Satu hari sejak AWS. Mallaby diketahui tewas dalam insiden di sekitar Jembatan Merah, Letjen Christison secara tegas mengultimatum rakyat Surabaya untuk menyerahkan senjata. Tanggal 31 Oktober 1945, adalah momentum pengerahan kekuatan Sekutu secara besar di Surabaya. Armada Sekutu di Semarang pun ditarik, untuk merapat ke pelabuhan Tanjung Perak.
Keputusan sepihak Sekutu untuk menuntut penyerahan diri para pejuang tidak ditanggapi oleh Biro Perjuangan Surabaya. Insiden tewasnya Mallaby dilaporkan sebagai sebuah kecelakaan selama masa bersiap oleh pihak Indonesia. Gencatan senjata yang diupayakan oleh Presiden Soekarno pun menemui jalan buntu. Sedianya perang besar akan berkobar secepatnya.
Lantaran Presiden Soekarno sudah bertolak kembali ke Jakarta, maka kepemimpinan Pemerintah Indonesia di Surabaya diserahkan kepada Gubernur Surjo dan Residen Soedirman. Upaya kedua pemimpin tersebut untuk melakukan kontak dengan Sekutu, ditolak, dengan tetap menuntut penyerahan senjata dari para pejuang Republik.
Mayjen RC. Mansergh langsung mengerahkan sekitar 24.000 tentara Inggris dan Gurkha untuk bergerak ke pusat kota Surabaya. Komando Angkatan Laut Inggris dibawah Admiral WR. Patterson dengan beberapa kapal perangnya sudah siap dalam posisi menembak di sekitar pelabuhan. Begitupula dengan Letjen Christison, yang mengerahkan armada pesawat tempur, bomber, hingga tank kelas berat, Sherman.
Jadi, sejak tanggal 1 hingga 5 November 1945, pasukan Sekutu yang didominasi oleh Inggris telah mempersiapkan aksi bombadermen terhadap seluruh kota Surabaya. Ultimatum dan ancaman kepada para pemimpin Indonesia di Surabaya sudah mencapai batasnya di tanggal 7 November. Aksi pendudukan area utara Surabaya secara masif telah dilakukan dengan aksi kekerasan oleh pihak Sekutu.
Sedangkan pihak Republik melakukan aksi pertahanan di sekitar pusat kota hingga wilayah selatan Surabaya. Area selatan sengaja menjadi pintu utama untuk suplay pasukan cadangan yang hadir dari luar Surabaya. Berikut dengan kesatuan PMI dan dapur umum. Bisa dibayangkan, betapa mencekamnya Surabaya kala itu.

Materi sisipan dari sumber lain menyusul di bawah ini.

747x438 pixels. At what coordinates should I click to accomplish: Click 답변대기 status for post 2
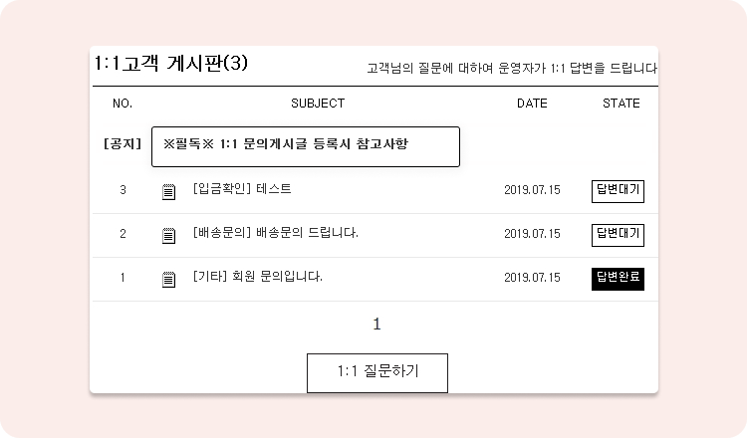click(x=618, y=235)
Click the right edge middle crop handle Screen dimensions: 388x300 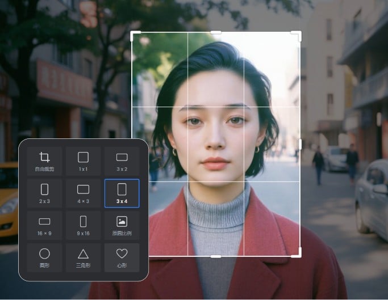[300, 144]
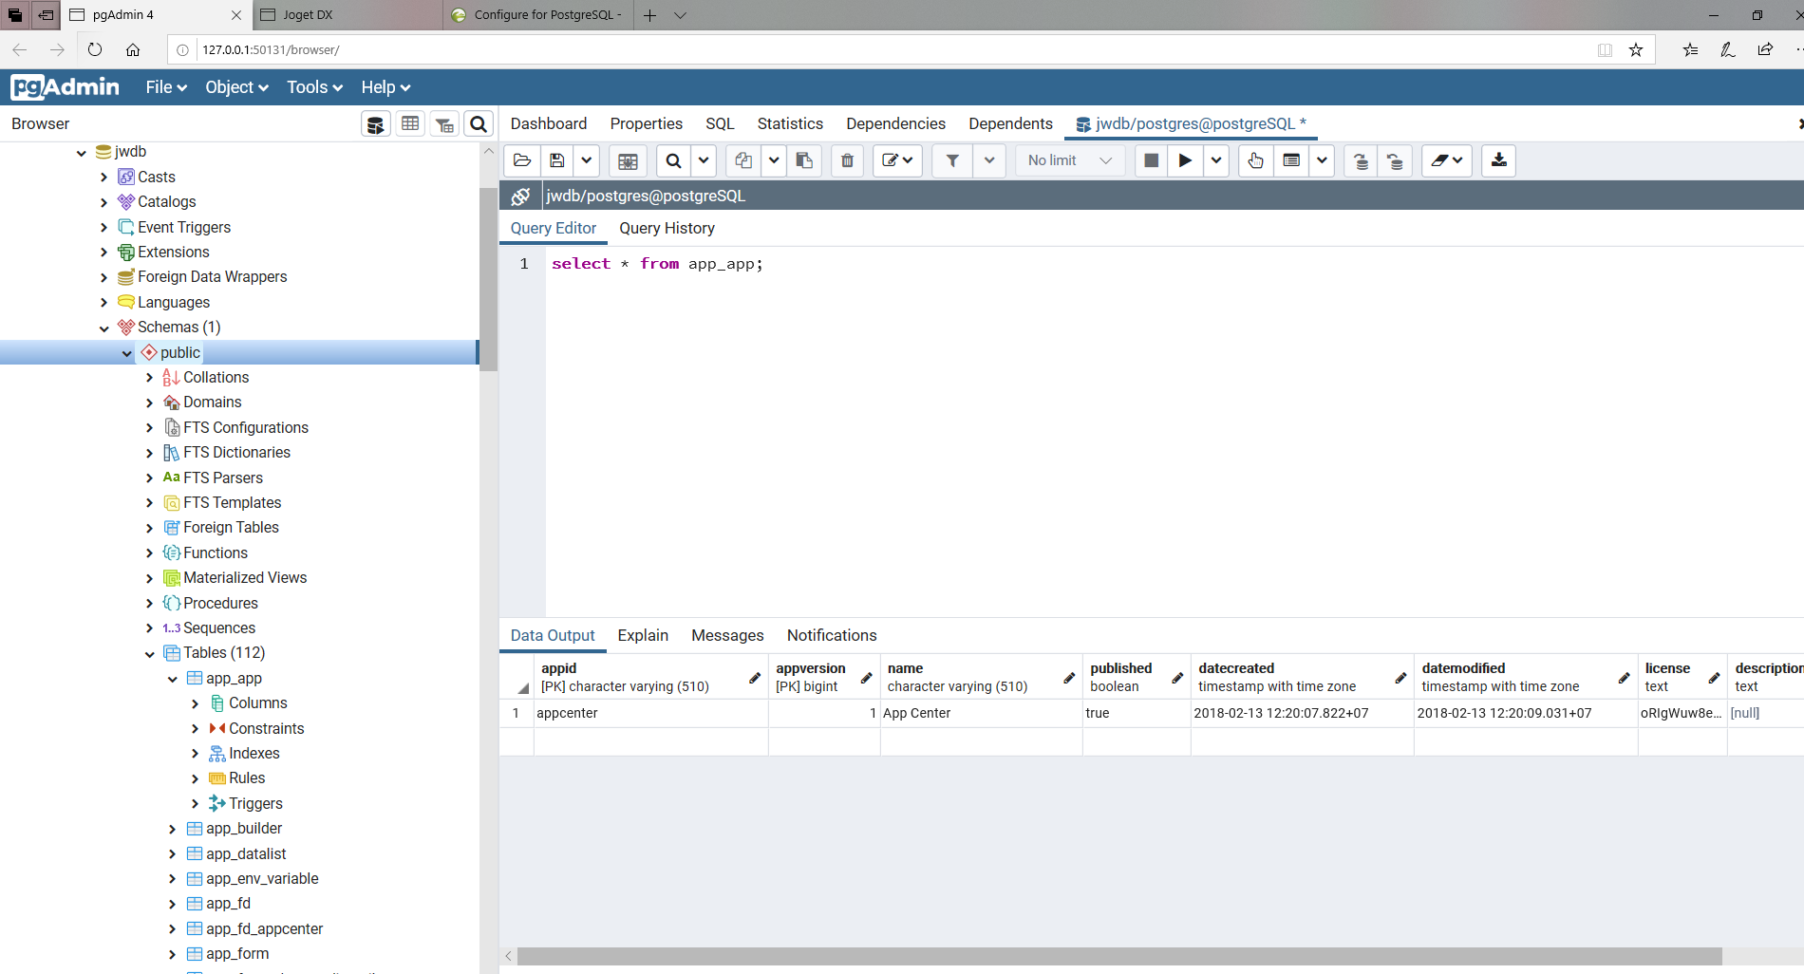Switch to the Query History tab
Image resolution: width=1804 pixels, height=974 pixels.
tap(667, 228)
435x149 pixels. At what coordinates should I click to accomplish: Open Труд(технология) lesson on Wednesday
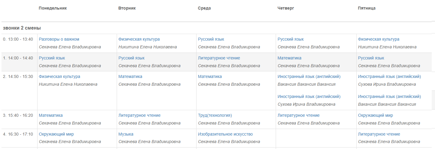tap(215, 115)
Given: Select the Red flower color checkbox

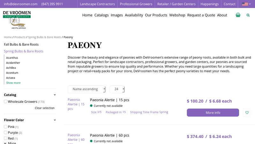Looking at the screenshot, I should [6, 138].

Kekuatan infantri pasukan Inggris membentang di sepanjang area pelabuhan. Dibelakangnya ada tank Sherman, Stuart, hingga bren carriers lengkap dengan resimen artileri kelas berat yang diarahkan ke pusat kota. Pesawat tempur type Thunderbolt dan bomber Mosquito pun disiagakan. Berikut dengan 2 kapal kelas frigate, 1 kapal kelas cruisser, dan 3 kapal kelas destroyer.
Sedangkan di pihak pejuang Republik pun langsung memberikan reaksi. Tentara reguler TKR dan BKR serta Polisi Istimewa pun bersiap menghadapi lawan mereka. Beserta puluhan milisi, seperti Tentara Pelajar, Tentara Geni Pelajar, Pasukan Sriwijaya, Pemuda Republik Indonesia, Pasukan Buruh Laut, Sawunggaling, Laskar Minyak, Hizbullah, Sadeli Bandung, Jibakutai, dan tentu saja BPRI.
Para pemimpin perjuangan Republik ada Bung Tomo, Drg. Moestopo, Soengkono, M. Mangudiprojo, hingga M. Jasin. Dengan jumlah sekitar 20.000 tentara regulernya, beserta kurang lebih 150.000 pasukan milisi. Pasukan Republik pun mengerahkan tank-tank ringan hasil rampasan dari pihak Jepang, seperti Ha-Go dan Chi-Ha.
Maka dapat kita bandingkan kekuatan yang saling berhadapan di front Surabaya ini. Pertempuran yang terjadi di Surabaya ini konon disebut-sebut sebagai pertempuran terbesar selama usainya Perang Dunia 2. Semboyan "Merdeka atoe Mati" pun menggema di seluruh area stelling para kombatan Republik.